Hubo un momento, a mitad de la tercera charla, en que una niña de once años levantó la mano y dijo: "A mí me pasó algo así."
La sala se quedó en silencio. Yo también.
Lo que vino después fue una de las conversaciones más honestas que he tenido en mucho tiempo. Y no estaba en ningún guion.
Cómo llegué a esto
No voy a adornar la historia. Tengo 20 años, llevo tiempo creando contenido sobre ciberseguridad y marketing digital, y hace unas semanas me llegó la oportunidad de dar charlas en el Colegio Miguel de Cervantes a alumnos de quinto y sexto de primaria. Once y doce años.
Mi primera reacción fue de vértigo. No por hablar en público, sino por el público en sí. Estaba acostumbrado a escribir para adultos, para empresarios, para gente que ya sabe lo que es el phishing aunque no sepa exactamente cómo funciona. Pero estos niños... estos niños son nativos digitales que tienen redes sociales, que chatean, que comparten fotos, que reciben mensajes de desconocidos. Y que, en muchos casos, no tienen ni idea de los riesgos que eso conlleva.
Ahí estaba la oportunidad real. Y ahí estaba también la responsabilidad.
Lo que pasó de verdad
Fueron seis charlas en dos días. Once y doce de marzo. Unos veinte alumnos por sesión, sesenta al día, ciento veinte en total. Cada grupo con su energía, su ritmo, sus preguntas.

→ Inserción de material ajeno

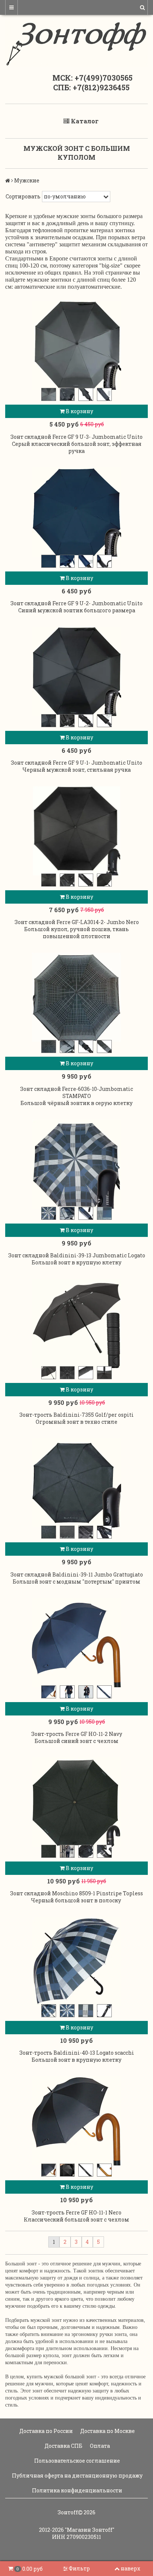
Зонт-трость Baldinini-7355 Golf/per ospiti (76, 1414)
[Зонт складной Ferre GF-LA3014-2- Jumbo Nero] (76, 830)
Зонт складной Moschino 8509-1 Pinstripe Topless (76, 1893)
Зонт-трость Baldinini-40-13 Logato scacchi (76, 2052)
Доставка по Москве (107, 2430)
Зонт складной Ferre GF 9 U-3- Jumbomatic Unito (76, 436)
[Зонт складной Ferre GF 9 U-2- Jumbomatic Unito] (76, 512)
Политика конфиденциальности (76, 2490)
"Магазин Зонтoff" (89, 2529)
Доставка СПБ (62, 2445)
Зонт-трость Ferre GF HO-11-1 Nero (76, 2212)
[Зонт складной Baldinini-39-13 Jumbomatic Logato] (76, 1164)
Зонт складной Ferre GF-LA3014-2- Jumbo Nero (76, 922)
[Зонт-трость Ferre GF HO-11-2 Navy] (76, 1642)
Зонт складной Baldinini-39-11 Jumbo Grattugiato (76, 1574)
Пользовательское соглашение (76, 2460)
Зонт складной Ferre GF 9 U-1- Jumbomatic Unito (76, 762)
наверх (130, 2568)
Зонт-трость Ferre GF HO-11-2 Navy (76, 1733)
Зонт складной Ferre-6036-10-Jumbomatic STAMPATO (76, 1092)
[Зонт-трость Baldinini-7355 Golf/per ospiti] (76, 1323)
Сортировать (23, 196)
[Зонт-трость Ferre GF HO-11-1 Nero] (76, 2120)
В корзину (79, 411)
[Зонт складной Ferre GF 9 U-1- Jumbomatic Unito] (76, 671)
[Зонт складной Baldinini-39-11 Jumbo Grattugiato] (76, 1482)
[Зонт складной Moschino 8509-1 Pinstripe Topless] (76, 1802)
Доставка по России (45, 2430)
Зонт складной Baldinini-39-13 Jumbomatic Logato (76, 1255)
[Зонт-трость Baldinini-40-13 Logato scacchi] (76, 1961)
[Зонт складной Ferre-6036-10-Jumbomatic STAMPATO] (76, 997)
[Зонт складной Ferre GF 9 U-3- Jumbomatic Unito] (76, 345)
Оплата (99, 2445)
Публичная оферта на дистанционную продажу (77, 2475)
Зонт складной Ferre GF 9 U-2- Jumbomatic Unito (76, 603)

Desde el primer minuto entendí que el formato tenía que ser diferente. Nada de slides con bullet points interminables. Nada de monólogos. Preguntas, ejemplos, situaciones reales. ¿Alguna vez alguien que no conocéis os ha pedido ser amigos en una red social? Las manos se disparaban.
Lo que más me sorprendió no fue la ignorancia, sino la curiosidad. Estos niños no son pasivos. Quieren entender. Quieren saber por qué algo es peligroso, no solo que lo es. Y eso, para alguien que lleva tiempo intentando explicar la ciberseguridad sin tecnicismos, fue un regalo.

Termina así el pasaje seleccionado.